Publications

LittleBit: Ultra-Low Bit Quantization via Latent Factorization

Published

Neural Information Processing Systems (NeurIPS)

Date

2025.12.02

Research Areas

Abstract

Deploying large language models (LLMs) often faces challenges from substantial memory and computational costs. Quantization offers a solution, yet performance degradation in the sub-1-bit regime remains particularly difficult. This paper introduces LittleBit, a novel method for extreme LLM compression. It targets levels like 0.1 bits per weight (BPW), achieving nearly 31× memory reduction}, e.g., Llama2-13B to under 0.9 GB. LittleBit represents weights in a low-rank form using latent matrix factorization, subsequently binarizing these factors. To counteract information loss from this extreme precision, it integrates a multi-scale compensation mechanism. This includes row, column, and an additional latent dimension that learns per-rank importance. Two key contributions enable effective training: Dual Sign-Value-Independent Decomposition (Dual-SVID) for quantization-aware training (QAT) initialization, and integrated Residual Compensation to mitigate errors.
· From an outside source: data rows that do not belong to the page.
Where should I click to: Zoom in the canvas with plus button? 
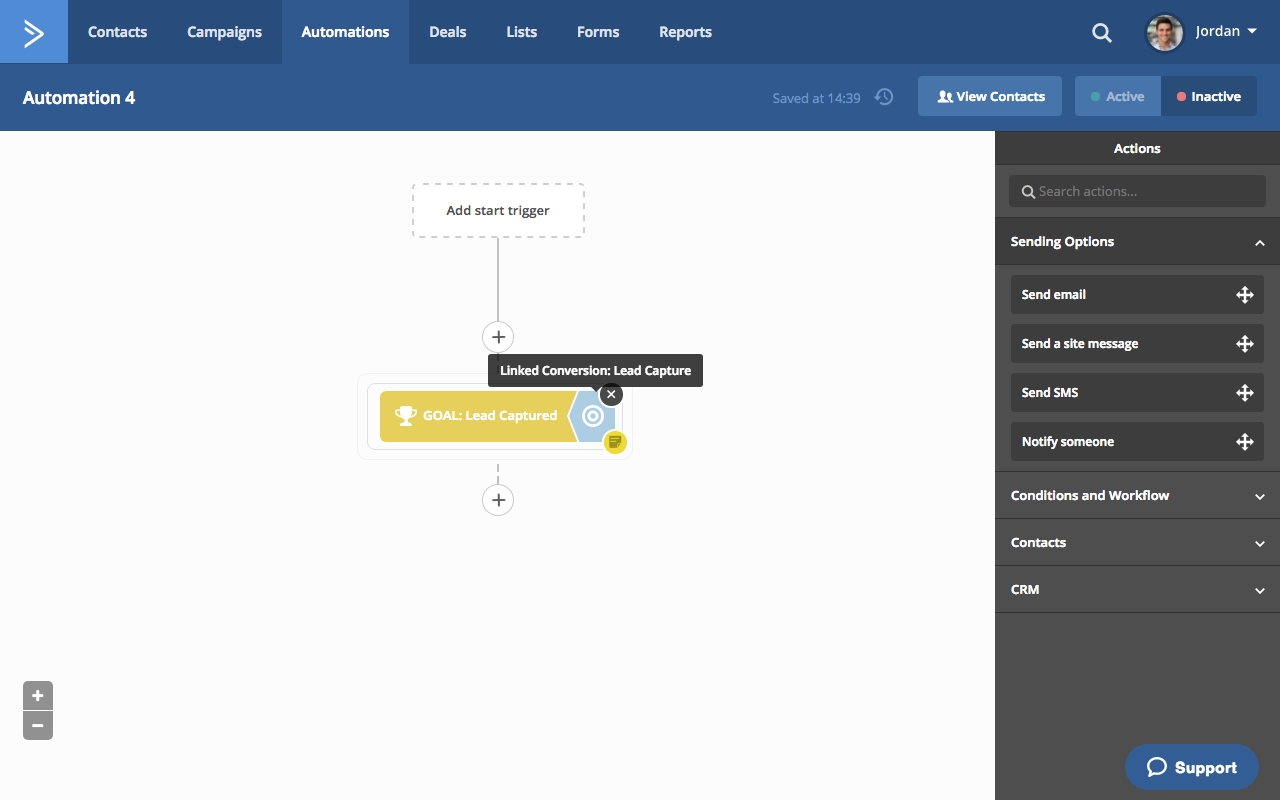click(x=38, y=696)
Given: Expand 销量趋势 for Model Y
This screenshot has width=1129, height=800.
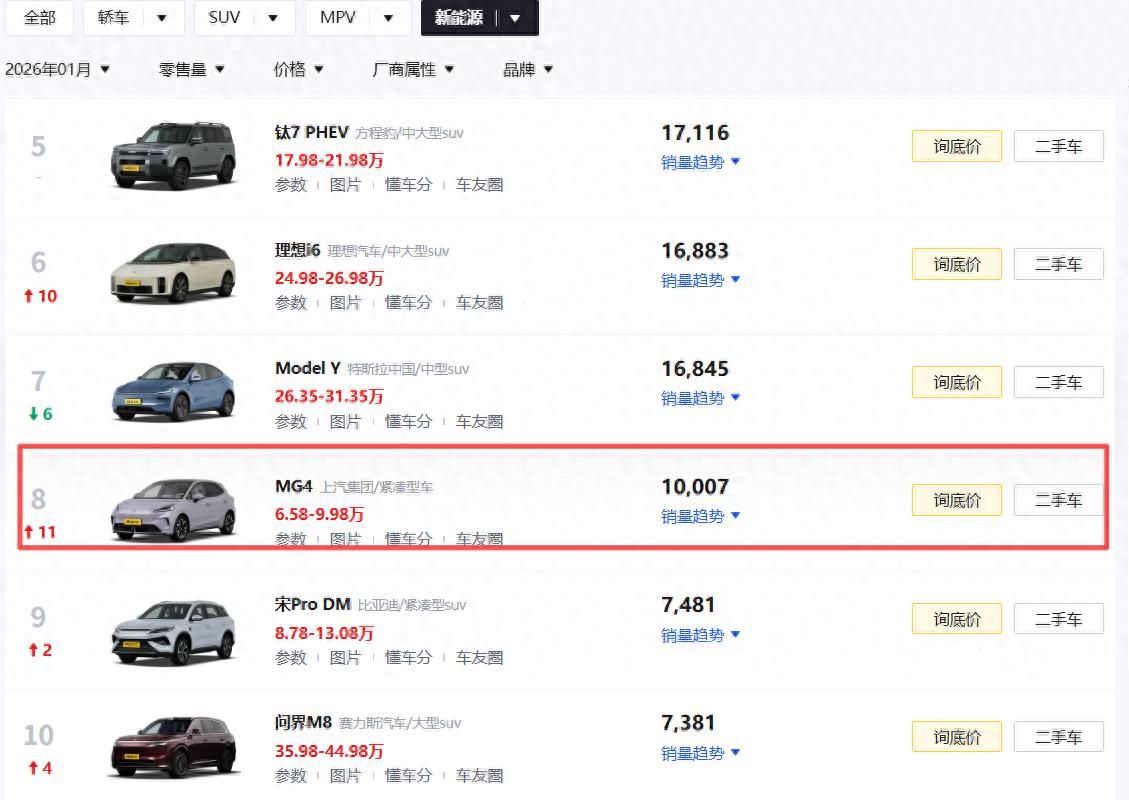Looking at the screenshot, I should pyautogui.click(x=700, y=398).
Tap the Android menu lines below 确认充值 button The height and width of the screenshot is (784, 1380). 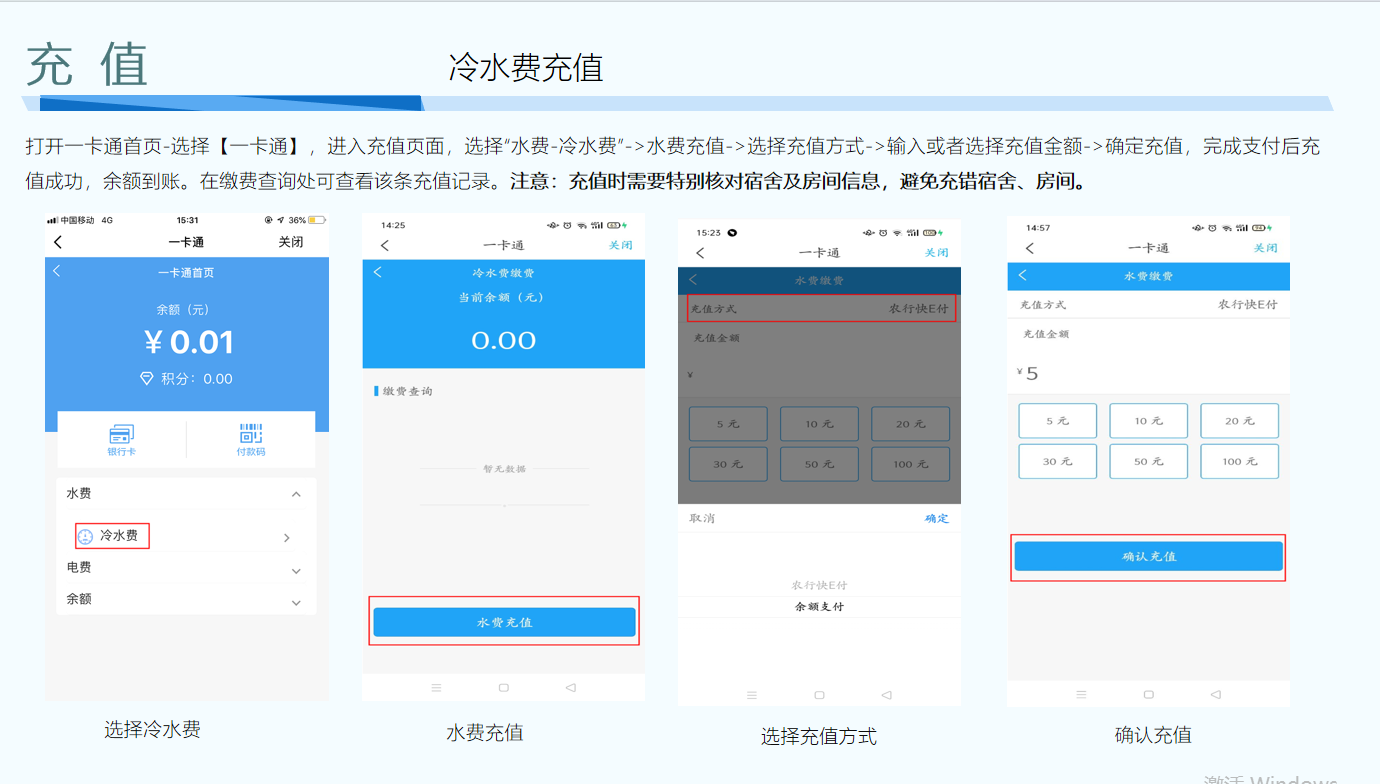click(x=1080, y=694)
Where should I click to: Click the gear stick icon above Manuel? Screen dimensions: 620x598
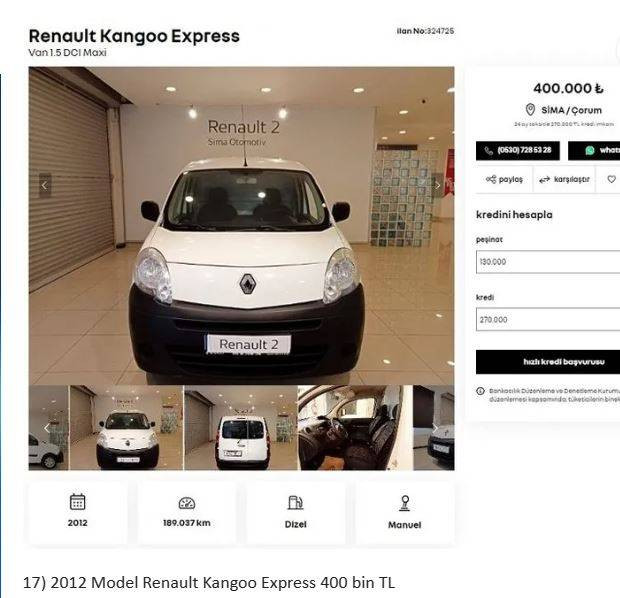click(405, 503)
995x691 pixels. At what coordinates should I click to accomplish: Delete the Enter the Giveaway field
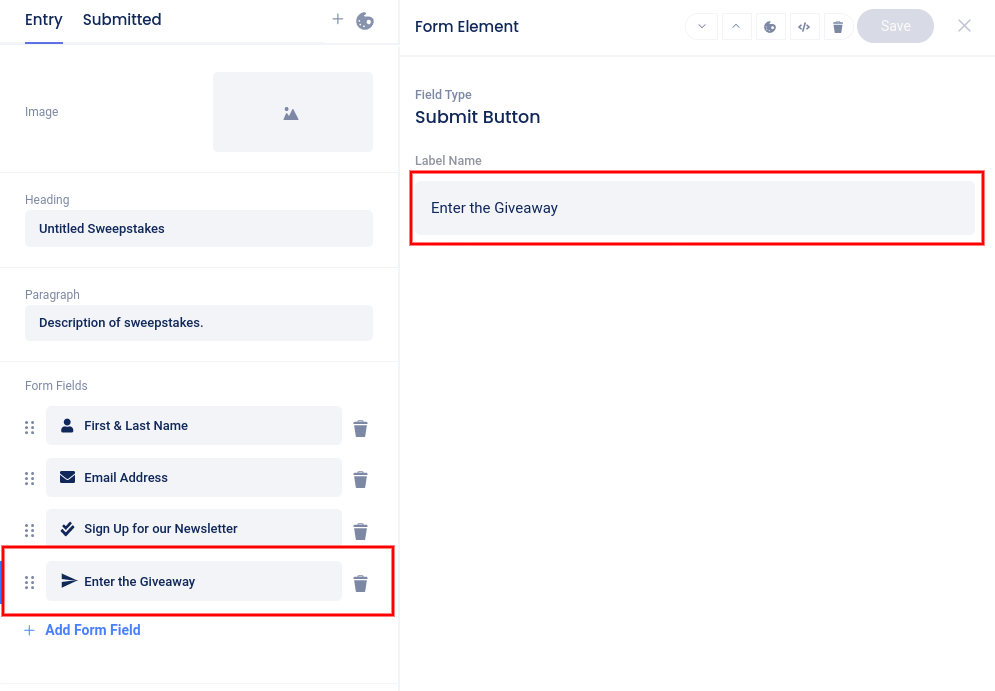pos(360,583)
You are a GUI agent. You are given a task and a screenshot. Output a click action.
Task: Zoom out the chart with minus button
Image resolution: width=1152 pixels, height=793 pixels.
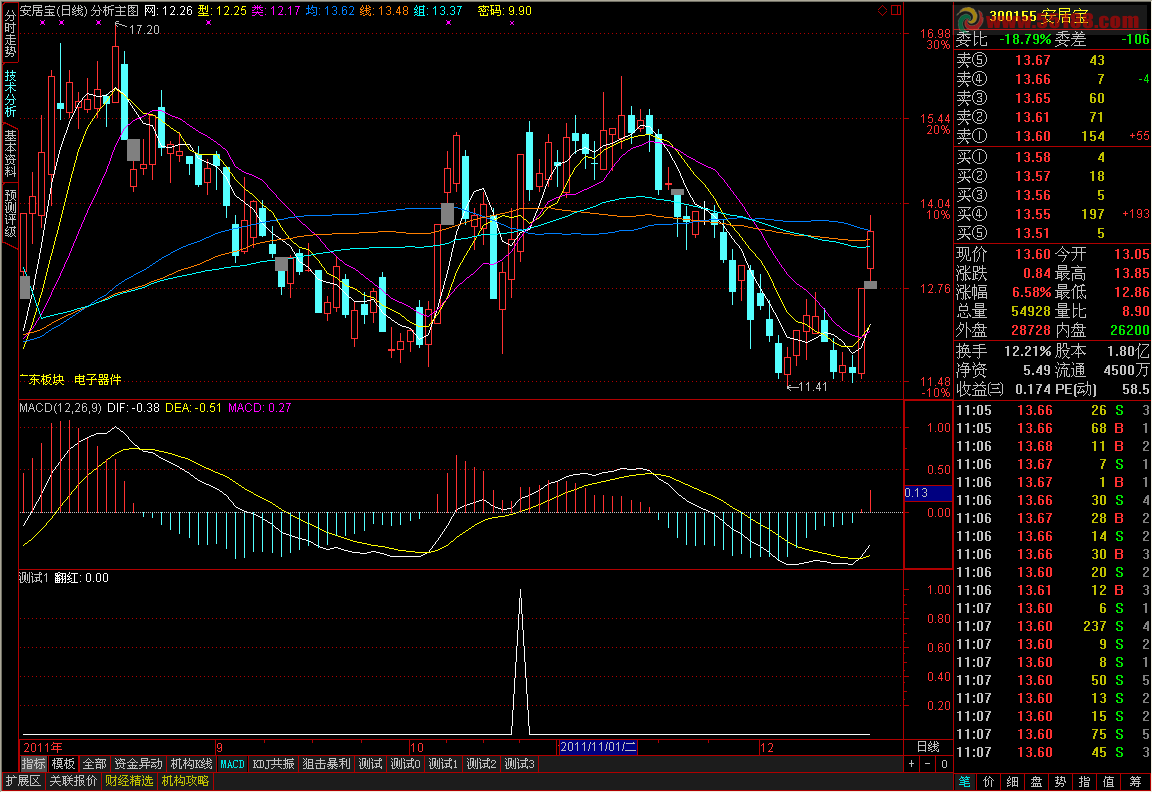927,764
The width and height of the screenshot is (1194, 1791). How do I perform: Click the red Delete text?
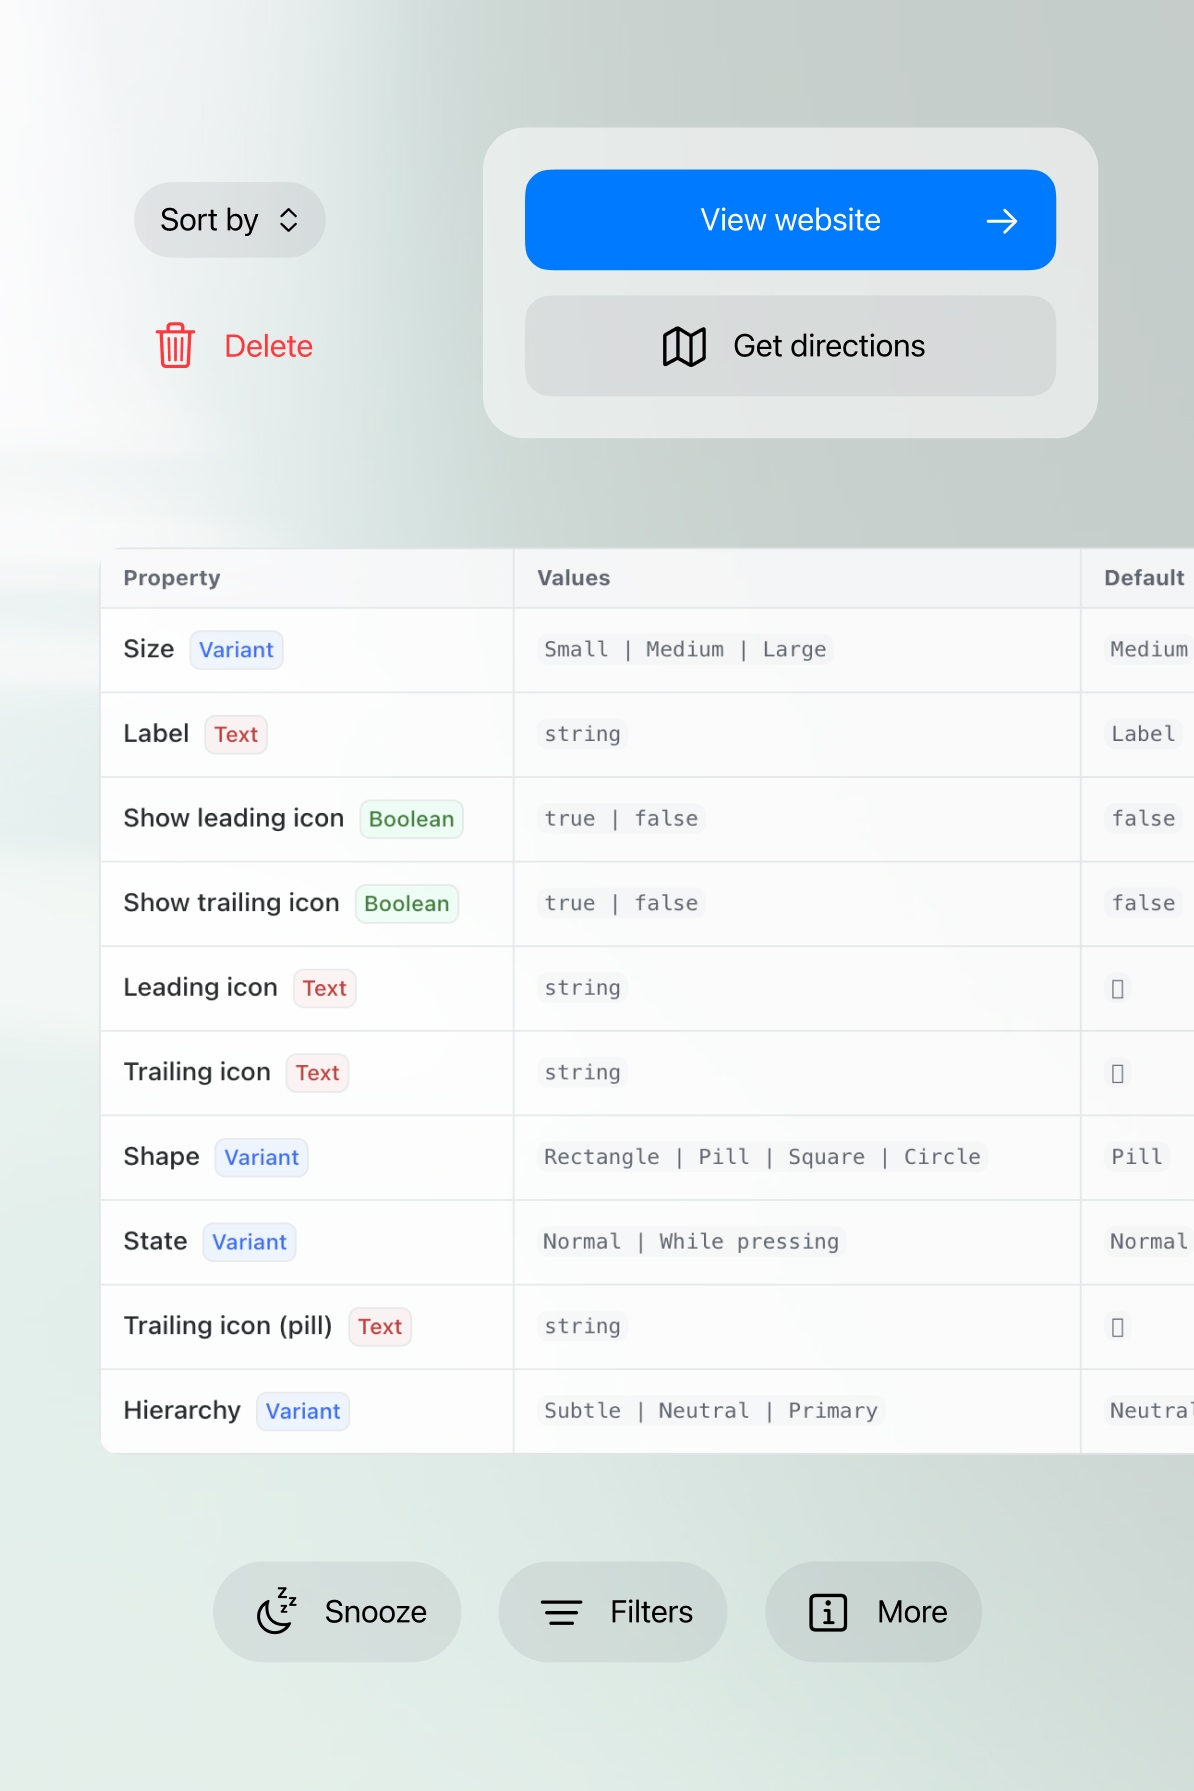tap(269, 346)
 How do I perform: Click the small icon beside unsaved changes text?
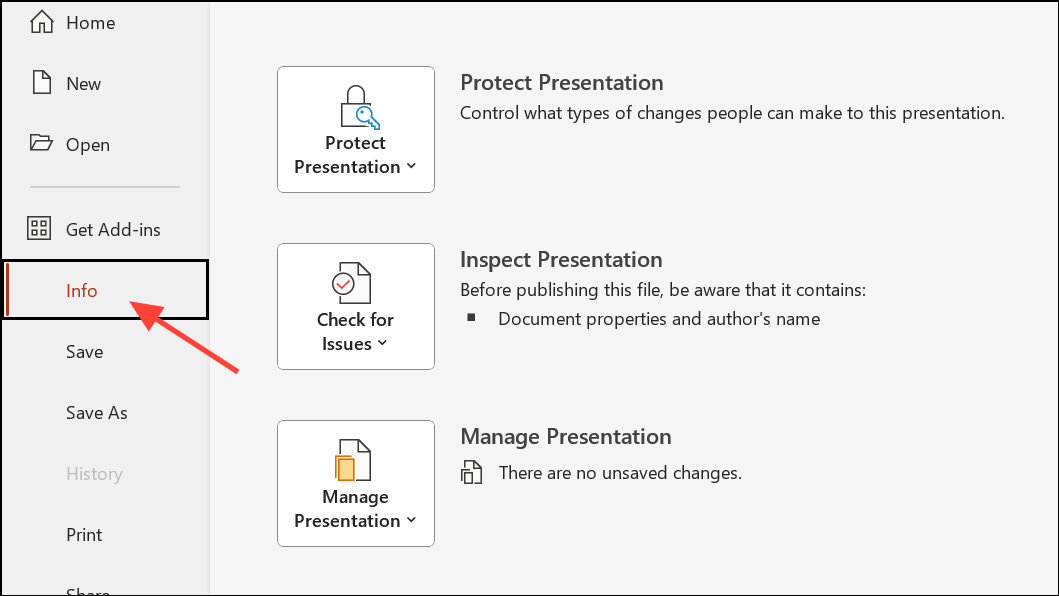[472, 473]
Extensive experiments confirm LittleBit's superiority in sub-1-bit quantization: e.g, its 0.1 BPW performance on Llama2-7B surpasses the leading method's 0.7 BPW. LittleBit establishes a new, viable size-performance trade-off--unlocking a potential 11.6× speedup over FP16 at the kernel level--and makes powerful LLMs practical for resource-constrained environments.